Jack-in-the-Green: The May Day Figure Walked Through the Parish

Jack-in-the-Green is a figure covered head-to-foot in greenery, walked through the parish on May Day or the May Bank Holiday weekend. The Jack itself is a wicker or wooden pyramid, taller than the wearer, draped in foliage cut the night before; the wearer is hidden inside. The procession around it includes musicians, dancers, often a Lord and Lady of the May, and increasingly a green-painted crowd. The custom was nearly extinct by 1900. It was revived from one town in 1983, and now runs in several.
What Jack-in-the-Green is
The Jack is a frame, usually conical or pyramidal, made of withies, willow, or wood and built up to a height of seven or eight feet. Fresh greenery is fixed to the frame the night before the procession: hawthorn, beech, ivy, sometimes rowan, sometimes a layer of bluebells across the top. The wearer takes the weight on the shoulders and walks inside it, peering out through a slot or a gap in the foliage. The procession around the Jack is the visible part of the custom; the wearer is invisible, anonymous, sometimes changed at intervals during the day so that no single person is exhausted.
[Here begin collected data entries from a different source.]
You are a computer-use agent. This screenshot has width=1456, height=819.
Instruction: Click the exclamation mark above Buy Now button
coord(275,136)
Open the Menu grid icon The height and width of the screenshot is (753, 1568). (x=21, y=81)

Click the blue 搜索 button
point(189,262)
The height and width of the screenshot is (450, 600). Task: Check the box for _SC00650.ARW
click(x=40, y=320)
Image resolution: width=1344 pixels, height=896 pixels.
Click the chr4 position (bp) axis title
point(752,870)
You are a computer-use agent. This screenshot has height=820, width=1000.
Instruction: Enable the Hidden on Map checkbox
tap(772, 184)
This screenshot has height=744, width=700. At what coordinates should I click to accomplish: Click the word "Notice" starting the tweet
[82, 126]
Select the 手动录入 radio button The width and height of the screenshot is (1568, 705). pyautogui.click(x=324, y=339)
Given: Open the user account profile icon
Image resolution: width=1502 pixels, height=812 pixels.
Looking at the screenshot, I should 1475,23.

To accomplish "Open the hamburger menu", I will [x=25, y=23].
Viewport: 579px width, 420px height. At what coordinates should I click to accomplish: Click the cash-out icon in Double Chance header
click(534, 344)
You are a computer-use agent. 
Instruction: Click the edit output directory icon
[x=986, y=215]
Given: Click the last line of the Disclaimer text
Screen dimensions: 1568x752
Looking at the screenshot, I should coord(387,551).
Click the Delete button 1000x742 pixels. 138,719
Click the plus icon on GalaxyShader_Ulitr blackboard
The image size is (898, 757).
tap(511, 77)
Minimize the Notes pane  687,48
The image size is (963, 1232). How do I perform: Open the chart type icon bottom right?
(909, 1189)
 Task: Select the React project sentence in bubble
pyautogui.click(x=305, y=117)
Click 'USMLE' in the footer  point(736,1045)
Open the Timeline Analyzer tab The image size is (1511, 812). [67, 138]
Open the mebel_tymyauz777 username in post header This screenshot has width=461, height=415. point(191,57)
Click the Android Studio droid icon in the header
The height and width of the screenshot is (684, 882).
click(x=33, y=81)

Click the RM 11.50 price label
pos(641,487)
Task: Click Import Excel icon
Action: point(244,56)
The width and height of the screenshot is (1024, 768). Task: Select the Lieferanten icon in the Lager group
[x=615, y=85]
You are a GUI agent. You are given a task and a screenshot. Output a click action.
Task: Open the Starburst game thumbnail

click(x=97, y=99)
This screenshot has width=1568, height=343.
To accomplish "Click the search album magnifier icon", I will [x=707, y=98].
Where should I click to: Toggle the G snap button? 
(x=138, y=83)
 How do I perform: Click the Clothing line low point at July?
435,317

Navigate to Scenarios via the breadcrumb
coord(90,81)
The route varies by town, but the structure is consistent. The Jack starts at one end of the parish, walks through the main streets, attracts the procession behind it, and ends at the central open space, usually the village green or the market square. At the end of the day, in some revivals, the Jack is symbolically "slain": the foliage stripped from the frame, the wearer revealed, the spirit of summer formally released.
An eighteenth-century origin
The custom is younger than the look of it suggests. Roy Judge's The Jack-in-the-Green: A May Day Custom (1979) is the standard study, and Judge's research dates the recognisable Jack to mid-eighteenth-century London. The starting point was the milkmaids' garlands: on May Day, London milkmaids carried garlands of flowers and ribbons through the streets, collecting coins from passers-by. The garlands grew larger over time, and by the 1770s some were being carried on porters' heads, then on frames, then on full-body Jack structures.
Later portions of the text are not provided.